Text to read:
Reputation: 499
I am using PySpark where I am building Temporary Views out of dataframes. As part of it, I would like to know how to compare the counts of two dataframes and if they don't match, throw an error.
My code looks like this:
df1 = spark.sql ("""SELECT Col1, Col2, Col3, Col4, Col5 FROM Table1""")
df1.createOrReplaceTempView("df1")
df2 = spark.sql ("""SELECT Col1, Col2 FROM Table2""")
df2.createOrReplaceTempView("df2")
df_join = spark.sql ("""SELECT Table1.Col1, Table1.Col2 FROM Table1 LEFT OUTER JOIN Table2 ON Table1.Col1 = Table2.Col1""")
df_join .createOrReplaceTempView("df_join")
The counts of df1 and df_join should always match. So, I would like to compare the counts between these two dataframes and throw an error if those doesn't match.
Looking for some help here please...
Upvotes: 1
Views: 1407
Reputation: 26
DataFrame object has count() method: https://spark.apache.org/docs/latest/api/python/pyspark.sql.html#pyspark.sql.DataFrame.count
So it's going to be as simple as:
if df1.count() != df_join.count():
raise ValueError('Dataframes counts doesnt match')
Upvotes: 1
Reputation: 13541
From the join, add the count with the condition.
df_join = spark.sql("""
SELECT
Table1.Col1,
Table1.Col2,
count(Table1.Col1) as CountDF1,
count(IF(Table2.Col1 is not null, 1)) as CountDF2
FROM
Table1
LEFT OUTER JOIN
Table2
ON
Table1.Col1 = Table2.Col1
""")
And compare those two counts.
Or you just can compare it simply as follows:
df1.count() == df2.count()
Upvotes: 1

Aim of the task: Reproduce the PySpark thread word for word, from "Looking for some" to "with the condition.". The material has no connection to the PySpark thread.

Source excerpt:
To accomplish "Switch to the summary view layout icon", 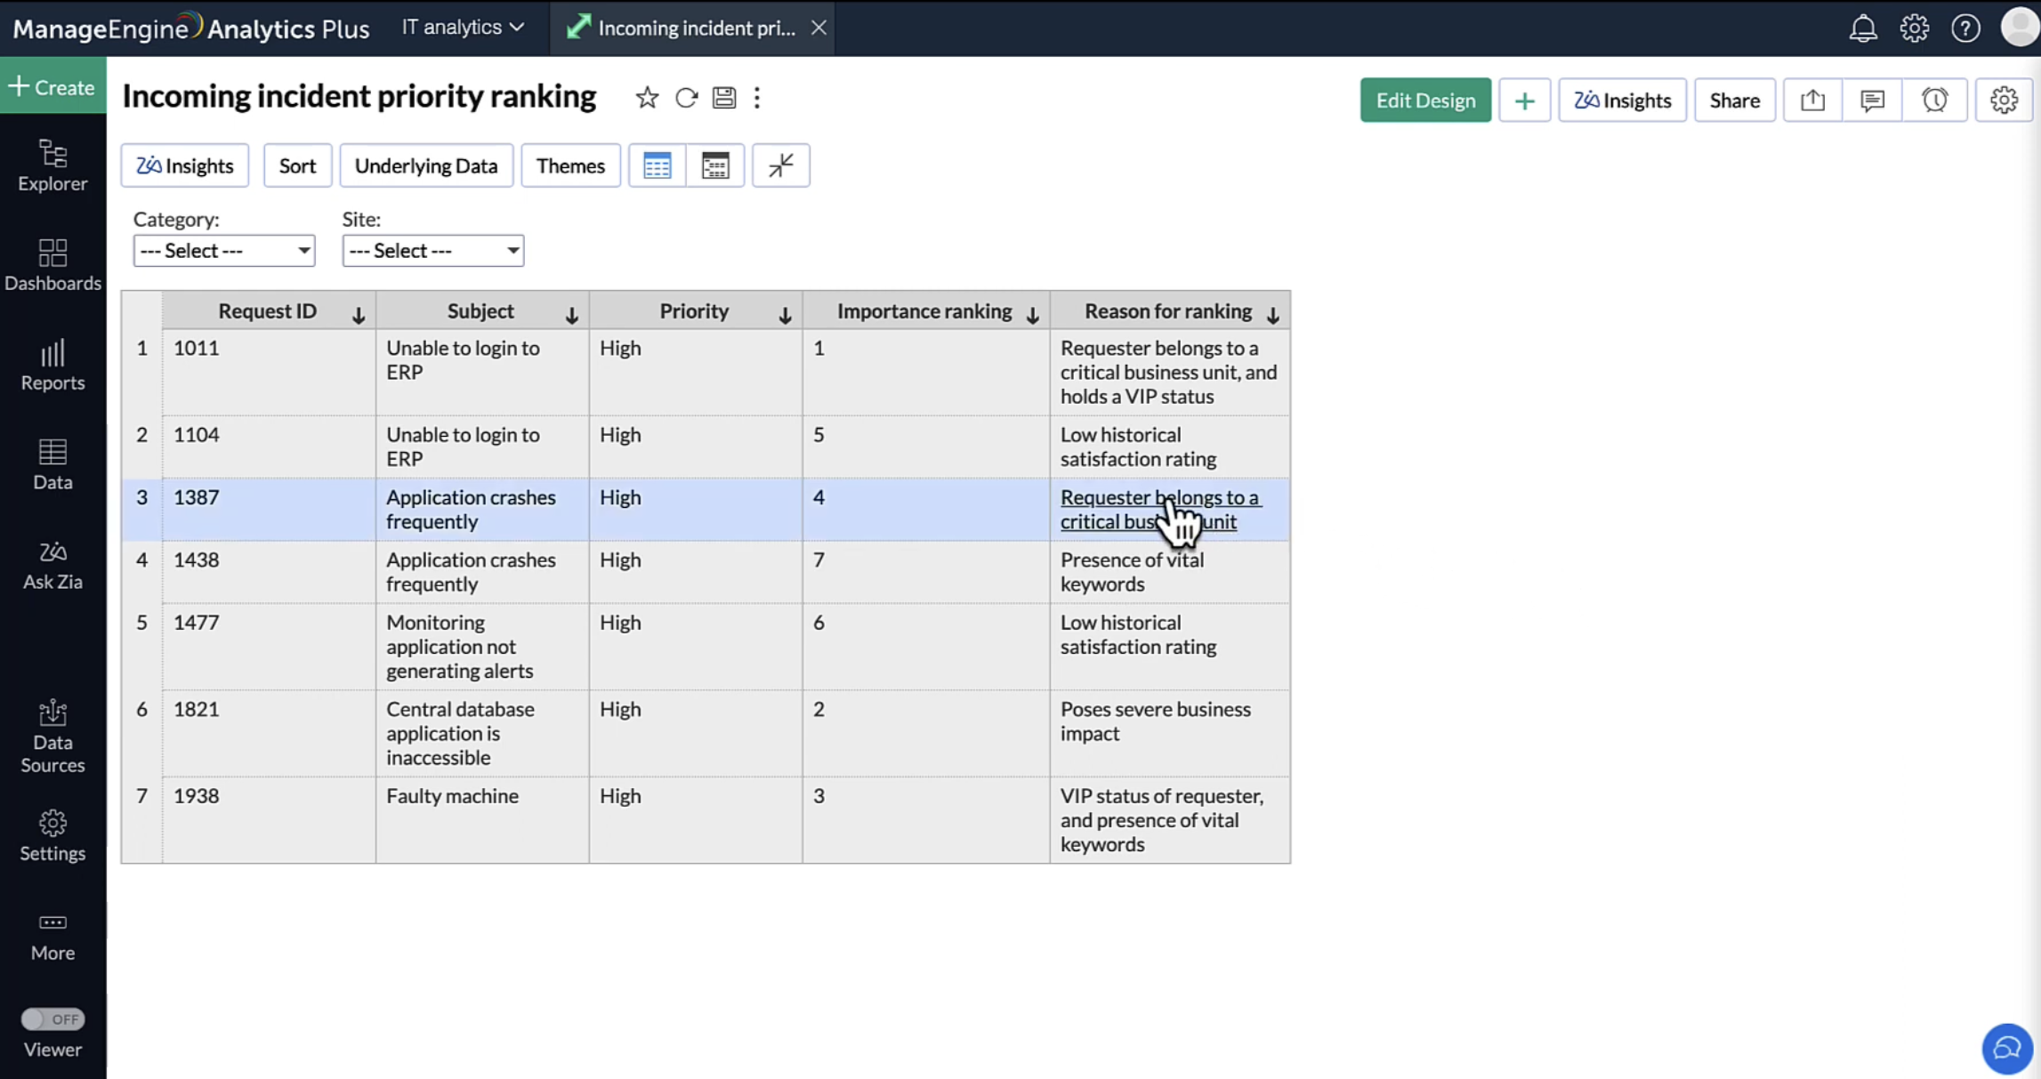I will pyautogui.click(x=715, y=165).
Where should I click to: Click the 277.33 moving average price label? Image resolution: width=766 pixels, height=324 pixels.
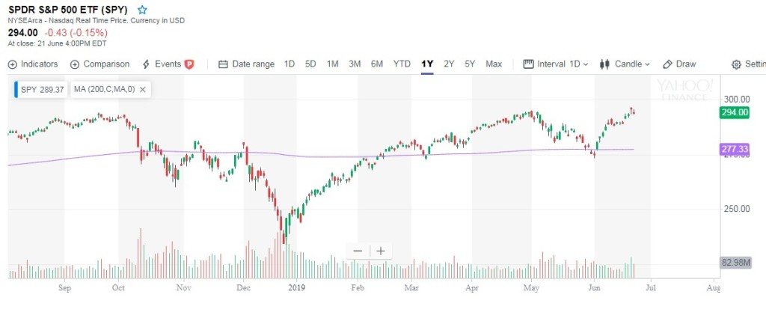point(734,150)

Reply to the exercise:
Looking for some help here please...
Upvotes: 1
Views: 1407
Reputation: 26
DataFrame object has count() method: https://spark.apache.org/docs/latest/api/python/pyspark.sql.html#pyspark.sql.DataFrame.count
So it's going to be as simple as:
if df1.count() != df_join.count():
raise ValueError('Dataframes counts doesnt match')
Upvotes: 1
Reputation: 13541
From the join, add the count with the condition.